Down on Mill Street |

Down on Mill Street

Katie Redding
The Aspen Times
Aspen, CO Colorado
Paul Conrad The Aspen Times

ASPEN ” The tenant profile at the Mill Street Commercial Center could look very different in November.

At least three businesses ” Aspen Tile, Alps Video and White Pheonix Kung Fu and Tai Chi ” will be leaving their spaces when their leases expire at the end of October. Green Dry Cleaning and Laundry, the only Laundromat in town, is still in negotiations with the owner.

“We’re hoping we can stay,” said owner Ryan Chadwick.

In June 2007, the building was purchased by a group of investors led by Aspen attorney Andy Hecht. The investors paid $13.3 million for the 20,000-square-foot building.

Notices sent to tenants in August 2007 gave them the option to sign a new three-year contract with a rent increase as high as 30 percent or letting their current leases expire this month. Businesses were given just a few days to decide. This year, tenants who declined to sign last year’s lease were told they must pay a lump sum before signing a new lease “and take a rent increase.

“If I handed them $8,000 for the last year, then I would have had the opportunity to sign a new lease for 30 percent more than I pay today,” said Steve Stevens, owner of Alps Video.

Stevens has decided not to re-open his business elsewhere. Instead, he has listed his entire collection of movies on

Aspen Tile plans to move down the street to Obermeyer Place, after 24 years at its current location. Last year, owner Tim Fortier explained that he was able to buy three spaces there for $1.7 million, so his mortgage payment will be the same as his current rent. If he had stayed at the Mill Street Commercial Center, his monthly payment would have increased by more than 30 percent, he said.

Michael Franke, of White Pheonix Kung Fu and Tai Chi, did not yet have details about whether or where the studio would move, but he released this statement: “Grand Master Joel Castillo is not interested in any way, shape or form in signing a new lease at any price.”

Mike Wampler of Aspen Velo bike shop, did not sign the new lease last year, but he decided to sign this year. He said he has children to support and that he doesn’t think he will find another place in Aspen that will be any more affordable.
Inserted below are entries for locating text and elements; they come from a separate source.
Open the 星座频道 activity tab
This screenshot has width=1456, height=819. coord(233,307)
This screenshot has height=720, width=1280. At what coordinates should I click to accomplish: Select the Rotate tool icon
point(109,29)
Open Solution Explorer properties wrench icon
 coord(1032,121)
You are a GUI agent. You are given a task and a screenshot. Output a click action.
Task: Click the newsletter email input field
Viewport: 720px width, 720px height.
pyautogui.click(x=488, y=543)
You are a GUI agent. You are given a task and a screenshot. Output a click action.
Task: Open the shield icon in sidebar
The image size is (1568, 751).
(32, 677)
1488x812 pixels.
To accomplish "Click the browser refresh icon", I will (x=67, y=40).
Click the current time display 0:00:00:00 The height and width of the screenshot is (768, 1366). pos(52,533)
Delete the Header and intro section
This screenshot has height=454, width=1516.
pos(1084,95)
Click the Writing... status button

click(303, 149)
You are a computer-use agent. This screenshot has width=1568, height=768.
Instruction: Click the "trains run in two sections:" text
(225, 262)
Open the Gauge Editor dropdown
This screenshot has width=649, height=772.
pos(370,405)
Several of the tenants did take the option to sign a three-year lease last year. One tenant, who asked to remain anonymous, explained that his monthly fees went from $2,200 to $3,300, adding an additional $15,000 to his costs each year.

“I’m stuck now until November of 2010,” he said.

Chris McLaughlin, the owner of Aspen Repair, signed the new lease last year in order to get the security of having his shop open for three more years.

But he noted that his expenses have gone up with the new owners, particularly because of the Common Area Maintenance (CAM) fees.

The old owners hired someone to empty the trash regularly and occasional maintenance workers, he said. Now, there is a professional management company caring for the building.

“The building is looking better all the time,” he acknowledged. But he noted that the cost of all the maintenance ” from leaf-blowers to wasp-removers ” is passed on to the tenants.

Walter Voight, owner of Walter’s Carpet, said he accepted what he called a “slight” increase in monthly fees in return for being able to stay in the same place.

“I just didn’t want the hassle,” he said. “How are you going to find another place in Aspen?”

A.P. Limberios, owner of Downtown Detail, signed his lease just as the new owners came onboard last year. But he noted that his rent will go up 5 percent this year, and he expected his CAM charges would as well. The increases, coupled with the declining economy, make him nervous. Last month, he said, his business was down 45 percent from last year.

“It’s getting tough. It’s scary,” he said. “I’m nervous.”

But he pointed out that he can always move his business elsewhere, if rents in Aspen become untenable. But he worried that Aspenites will soon either have to drive long distances for basic services or pay exorbitant amounts.

“You want to pay $500 for me to wash your car?” he asked.

Representatives from Katie Reed Management, which manages the property, did not return phone calls seeking comments about the leases.

The area is zoned Service-Commercial-Industrial by the city. City code says the intention of the zone is “preserve and enhance locally-serving, primarily non-retail small business areas to ensure a more balanced permanent community; to protect the few remaining such small business parks historically used primarily for light industrial uses, manufacturing, repair, storage and servicing of consumer goods, with limited retail, showroom, or customer reception areas.”